WHAT THE EXERCISE ASKS:
What is needed is an exact copy of all the lines below.

MATERIAL SUPPLIED:
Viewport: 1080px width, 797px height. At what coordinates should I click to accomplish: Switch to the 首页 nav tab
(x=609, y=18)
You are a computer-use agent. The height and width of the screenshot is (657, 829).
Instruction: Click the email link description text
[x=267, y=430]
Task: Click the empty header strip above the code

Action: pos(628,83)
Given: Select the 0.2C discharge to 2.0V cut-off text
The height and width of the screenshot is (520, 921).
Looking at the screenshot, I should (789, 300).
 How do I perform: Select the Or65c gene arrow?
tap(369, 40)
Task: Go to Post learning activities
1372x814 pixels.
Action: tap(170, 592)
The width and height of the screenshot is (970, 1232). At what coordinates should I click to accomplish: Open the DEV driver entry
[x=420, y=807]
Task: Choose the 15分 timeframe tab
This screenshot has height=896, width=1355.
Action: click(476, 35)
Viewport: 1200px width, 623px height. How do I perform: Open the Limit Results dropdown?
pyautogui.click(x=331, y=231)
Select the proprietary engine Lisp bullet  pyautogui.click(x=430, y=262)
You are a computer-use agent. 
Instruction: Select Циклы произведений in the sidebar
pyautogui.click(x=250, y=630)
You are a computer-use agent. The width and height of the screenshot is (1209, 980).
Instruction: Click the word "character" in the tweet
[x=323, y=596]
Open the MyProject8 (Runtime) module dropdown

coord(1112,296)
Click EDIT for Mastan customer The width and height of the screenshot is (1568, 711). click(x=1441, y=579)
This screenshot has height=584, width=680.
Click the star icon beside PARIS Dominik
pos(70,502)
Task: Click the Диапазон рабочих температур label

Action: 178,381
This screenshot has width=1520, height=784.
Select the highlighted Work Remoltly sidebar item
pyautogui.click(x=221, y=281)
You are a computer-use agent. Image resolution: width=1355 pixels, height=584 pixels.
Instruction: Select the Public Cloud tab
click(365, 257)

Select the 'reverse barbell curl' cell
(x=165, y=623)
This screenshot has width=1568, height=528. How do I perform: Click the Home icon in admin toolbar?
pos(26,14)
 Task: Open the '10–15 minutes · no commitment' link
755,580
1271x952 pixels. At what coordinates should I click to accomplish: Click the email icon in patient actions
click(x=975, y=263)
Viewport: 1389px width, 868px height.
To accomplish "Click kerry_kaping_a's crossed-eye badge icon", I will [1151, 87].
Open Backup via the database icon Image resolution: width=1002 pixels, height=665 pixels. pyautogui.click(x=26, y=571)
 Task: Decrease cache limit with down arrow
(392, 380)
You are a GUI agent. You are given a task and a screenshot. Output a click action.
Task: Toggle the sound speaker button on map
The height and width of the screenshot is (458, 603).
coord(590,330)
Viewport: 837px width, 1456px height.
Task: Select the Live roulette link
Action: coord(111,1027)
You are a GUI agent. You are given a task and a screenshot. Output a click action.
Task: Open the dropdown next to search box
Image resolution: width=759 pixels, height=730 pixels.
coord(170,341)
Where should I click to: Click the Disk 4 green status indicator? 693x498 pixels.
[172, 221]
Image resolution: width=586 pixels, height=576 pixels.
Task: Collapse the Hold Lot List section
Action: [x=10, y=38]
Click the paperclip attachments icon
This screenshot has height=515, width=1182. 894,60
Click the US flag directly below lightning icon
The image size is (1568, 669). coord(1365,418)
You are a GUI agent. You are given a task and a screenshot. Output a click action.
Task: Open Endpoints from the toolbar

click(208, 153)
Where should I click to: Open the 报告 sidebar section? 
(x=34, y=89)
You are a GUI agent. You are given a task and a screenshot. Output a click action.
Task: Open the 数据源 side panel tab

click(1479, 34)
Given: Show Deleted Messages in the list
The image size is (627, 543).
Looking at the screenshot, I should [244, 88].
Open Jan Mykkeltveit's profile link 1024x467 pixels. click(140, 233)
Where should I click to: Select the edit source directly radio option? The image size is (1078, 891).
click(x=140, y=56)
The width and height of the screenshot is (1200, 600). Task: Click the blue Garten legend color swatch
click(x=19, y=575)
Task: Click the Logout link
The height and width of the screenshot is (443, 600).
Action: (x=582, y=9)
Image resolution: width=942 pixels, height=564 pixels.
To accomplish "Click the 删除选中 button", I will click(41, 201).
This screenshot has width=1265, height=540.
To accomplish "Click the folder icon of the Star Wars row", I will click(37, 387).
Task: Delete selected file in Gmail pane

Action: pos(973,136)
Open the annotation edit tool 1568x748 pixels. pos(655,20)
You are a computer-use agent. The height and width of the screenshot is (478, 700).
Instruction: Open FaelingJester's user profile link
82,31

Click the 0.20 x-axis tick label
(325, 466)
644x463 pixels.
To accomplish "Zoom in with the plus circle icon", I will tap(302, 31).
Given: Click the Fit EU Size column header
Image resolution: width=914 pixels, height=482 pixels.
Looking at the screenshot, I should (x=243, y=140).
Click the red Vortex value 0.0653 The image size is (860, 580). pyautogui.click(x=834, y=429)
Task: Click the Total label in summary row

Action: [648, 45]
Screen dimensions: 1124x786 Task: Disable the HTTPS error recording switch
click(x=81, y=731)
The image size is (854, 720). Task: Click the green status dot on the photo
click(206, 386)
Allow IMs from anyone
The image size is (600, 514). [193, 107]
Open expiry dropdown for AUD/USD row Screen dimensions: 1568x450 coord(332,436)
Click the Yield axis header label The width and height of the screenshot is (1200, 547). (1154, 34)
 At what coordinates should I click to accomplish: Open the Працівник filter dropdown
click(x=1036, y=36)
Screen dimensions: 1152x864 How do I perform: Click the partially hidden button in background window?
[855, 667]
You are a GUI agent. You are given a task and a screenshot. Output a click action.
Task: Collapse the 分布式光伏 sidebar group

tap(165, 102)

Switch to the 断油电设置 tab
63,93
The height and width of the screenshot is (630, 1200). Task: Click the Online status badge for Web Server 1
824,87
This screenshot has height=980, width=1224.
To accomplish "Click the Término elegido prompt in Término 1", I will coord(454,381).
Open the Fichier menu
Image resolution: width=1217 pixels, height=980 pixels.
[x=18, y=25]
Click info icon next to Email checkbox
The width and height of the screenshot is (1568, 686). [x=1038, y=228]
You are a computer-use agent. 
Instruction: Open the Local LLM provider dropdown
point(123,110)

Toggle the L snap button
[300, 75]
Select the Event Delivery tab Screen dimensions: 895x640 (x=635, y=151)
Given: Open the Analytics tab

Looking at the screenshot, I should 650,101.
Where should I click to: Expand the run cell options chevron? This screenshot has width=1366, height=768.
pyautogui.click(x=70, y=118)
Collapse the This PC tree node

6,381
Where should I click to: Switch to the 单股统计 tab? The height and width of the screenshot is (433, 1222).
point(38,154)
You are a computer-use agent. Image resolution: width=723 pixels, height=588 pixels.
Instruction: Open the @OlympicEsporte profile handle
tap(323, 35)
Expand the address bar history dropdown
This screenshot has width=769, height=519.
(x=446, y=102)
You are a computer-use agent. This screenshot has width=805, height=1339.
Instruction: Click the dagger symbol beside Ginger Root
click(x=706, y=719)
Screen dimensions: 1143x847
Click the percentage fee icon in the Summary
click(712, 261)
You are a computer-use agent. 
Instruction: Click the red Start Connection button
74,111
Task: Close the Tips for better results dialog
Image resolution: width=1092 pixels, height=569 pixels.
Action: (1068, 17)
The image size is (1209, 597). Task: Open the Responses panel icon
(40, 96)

EXPECTED ANSWER:
Viewport: 1080px width, 797px height. At what coordinates should I click to accomplish: Switch to the 首页 nav tab
(x=609, y=18)
You are a computer-use agent. The height and width of the screenshot is (657, 829).
Instruction: Click the email link description text
[x=267, y=430]
Task: Click the empty header strip above the code

Action: pos(628,83)
Given: Select the 0.2C discharge to 2.0V cut-off text
The height and width of the screenshot is (520, 921).
Looking at the screenshot, I should (789, 300).
 How do I perform: Select the Or65c gene arrow?
tap(369, 40)
Task: Go to Post learning activities
1372x814 pixels.
Action: tap(170, 592)
The width and height of the screenshot is (970, 1232). At what coordinates should I click to accomplish: Open the DEV driver entry
[x=420, y=807]
Task: Choose the 15分 timeframe tab
This screenshot has height=896, width=1355.
Action: click(476, 35)
Viewport: 1200px width, 623px height. How do I perform: Open the Limit Results dropdown?
pyautogui.click(x=331, y=231)
Select the proprietary engine Lisp bullet  pyautogui.click(x=430, y=262)
You are a computer-use agent. 
Instruction: Select Циклы произведений in the sidebar
pyautogui.click(x=250, y=630)
You are a computer-use agent. The width and height of the screenshot is (1209, 980).
Instruction: Click the word "character" in the tweet
[x=323, y=596]
Open the MyProject8 (Runtime) module dropdown

coord(1112,296)
Click EDIT for Mastan customer The width and height of the screenshot is (1568, 711). click(x=1441, y=579)
This screenshot has height=584, width=680.
Click the star icon beside PARIS Dominik
pos(70,502)
Task: Click the Диапазон рабочих температур label

Action: 178,381
This screenshot has width=1520, height=784.
Select the highlighted Work Remoltly sidebar item
pyautogui.click(x=221, y=281)
You are a computer-use agent. Image resolution: width=1355 pixels, height=584 pixels.
Instruction: Select the Public Cloud tab
click(365, 257)

Select the 'reverse barbell curl' cell
(x=165, y=623)
This screenshot has width=1568, height=528. How do I perform: Click the Home icon in admin toolbar?
pos(26,14)
 Task: Open the '10–15 minutes · no commitment' link
755,580
1271x952 pixels. At what coordinates should I click to accomplish: Click the email icon in patient actions
click(x=975, y=263)
Viewport: 1389px width, 868px height.
To accomplish "Click kerry_kaping_a's crossed-eye badge icon", I will [1151, 87].
Open Backup via the database icon Image resolution: width=1002 pixels, height=665 pixels. pyautogui.click(x=26, y=571)
 Task: Decrease cache limit with down arrow
(392, 380)
You are a GUI agent. You are given a task and a screenshot. Output a click action.
Task: Toggle the sound speaker button on map
The height and width of the screenshot is (458, 603).
coord(590,330)
Viewport: 837px width, 1456px height.
Task: Select the Live roulette link
Action: coord(111,1027)
You are a GUI agent. You are given a task and a screenshot. Output a click action.
Task: Open the dropdown next to search box
Image resolution: width=759 pixels, height=730 pixels.
coord(170,341)
Where should I click to: Click the Disk 4 green status indicator? 693x498 pixels.
[172, 221]
Image resolution: width=586 pixels, height=576 pixels.
Task: Collapse the Hold Lot List section
Action: [x=10, y=38]
Click the paperclip attachments icon
This screenshot has height=515, width=1182. 894,60
Click the US flag directly below lightning icon
The image size is (1568, 669). coord(1365,418)
You are a GUI agent. You are given a task and a screenshot. Output a click action.
Task: Open Endpoints from the toolbar

click(208, 153)
Where should I click to: Open the 报告 sidebar section? 
(x=34, y=89)
You are a GUI agent. You are given a task and a screenshot. Output a click action.
Task: Open the 数据源 side panel tab

click(1479, 34)
Given: Show Deleted Messages in the list
The image size is (627, 543).
Looking at the screenshot, I should [244, 88].
Open Jan Mykkeltveit's profile link 1024x467 pixels. click(140, 233)
Where should I click to: Select the edit source directly radio option? The image size is (1078, 891).
click(x=140, y=56)
The width and height of the screenshot is (1200, 600). Task: Click the blue Garten legend color swatch
click(x=19, y=575)
Task: Click the Logout link
The height and width of the screenshot is (443, 600).
Action: (x=582, y=9)
Image resolution: width=942 pixels, height=564 pixels.
To accomplish "Click the 删除选中 button", I will click(41, 201).
This screenshot has width=1265, height=540.
To accomplish "Click the folder icon of the Star Wars row", I will click(37, 387).
Task: Delete selected file in Gmail pane

Action: pos(973,136)
Open the annotation edit tool 1568x748 pixels. pos(655,20)
You are a computer-use agent. The height and width of the screenshot is (478, 700).
Instruction: Open FaelingJester's user profile link
82,31

Click the 0.20 x-axis tick label
(325, 466)
644x463 pixels.
To accomplish "Zoom in with the plus circle icon", I will tap(302, 31).
Given: Click the Fit EU Size column header
Image resolution: width=914 pixels, height=482 pixels.
Looking at the screenshot, I should (x=243, y=140).
Click the red Vortex value 0.0653 The image size is (860, 580). pyautogui.click(x=834, y=429)
Task: Click the Total label in summary row

Action: [648, 45]
Screen dimensions: 1124x786 Task: Disable the HTTPS error recording switch
click(x=81, y=731)
The image size is (854, 720). Task: Click the green status dot on the photo
click(206, 386)
Allow IMs from anyone
The image size is (600, 514). [193, 107]
Open expiry dropdown for AUD/USD row Screen dimensions: 1568x450 coord(332,436)
Click the Yield axis header label The width and height of the screenshot is (1200, 547). (1154, 34)
 At what coordinates should I click to accomplish: Open the Працівник filter dropdown
click(x=1036, y=36)
Screen dimensions: 1152x864 How do I perform: Click the partially hidden button in background window?
[855, 667]
You are a GUI agent. You are given a task and a screenshot. Output a click action.
Task: Collapse the 分布式光伏 sidebar group

tap(165, 102)

Switch to the 断油电设置 tab
63,93
The height and width of the screenshot is (630, 1200). Task: Click the Online status badge for Web Server 1
824,87
This screenshot has height=980, width=1224.
To accomplish "Click the Término elegido prompt in Término 1", I will coord(454,381).
Open the Fichier menu
Image resolution: width=1217 pixels, height=980 pixels.
[x=18, y=25]
Click info icon next to Email checkbox
The width and height of the screenshot is (1568, 686). [x=1038, y=228]
You are a computer-use agent. 
Instruction: Open the Local LLM provider dropdown
point(123,110)

Toggle the L snap button
[300, 75]
Select the Event Delivery tab Screen dimensions: 895x640 (x=635, y=151)
Given: Open the Analytics tab

Looking at the screenshot, I should 650,101.
Where should I click to: Expand the run cell options chevron? This screenshot has width=1366, height=768.
pyautogui.click(x=70, y=118)
Collapse the This PC tree node

6,381
Where should I click to: Switch to the 单股统计 tab? The height and width of the screenshot is (433, 1222).
point(38,154)
You are a computer-use agent. Image resolution: width=723 pixels, height=588 pixels.
Instruction: Open the @OlympicEsporte profile handle
tap(323, 35)
Expand the address bar history dropdown
This screenshot has width=769, height=519.
(x=446, y=102)
You are a computer-use agent. This screenshot has width=805, height=1339.
Instruction: Click the dagger symbol beside Ginger Root
click(x=706, y=719)
Screen dimensions: 1143x847
Click the percentage fee icon in the Summary
click(712, 261)
You are a computer-use agent. 
Instruction: Click the red Start Connection button
74,111
Task: Close the Tips for better results dialog
Image resolution: width=1092 pixels, height=569 pixels.
Action: (1068, 17)
The image size is (1209, 597). Task: Open the Responses panel icon
(40, 96)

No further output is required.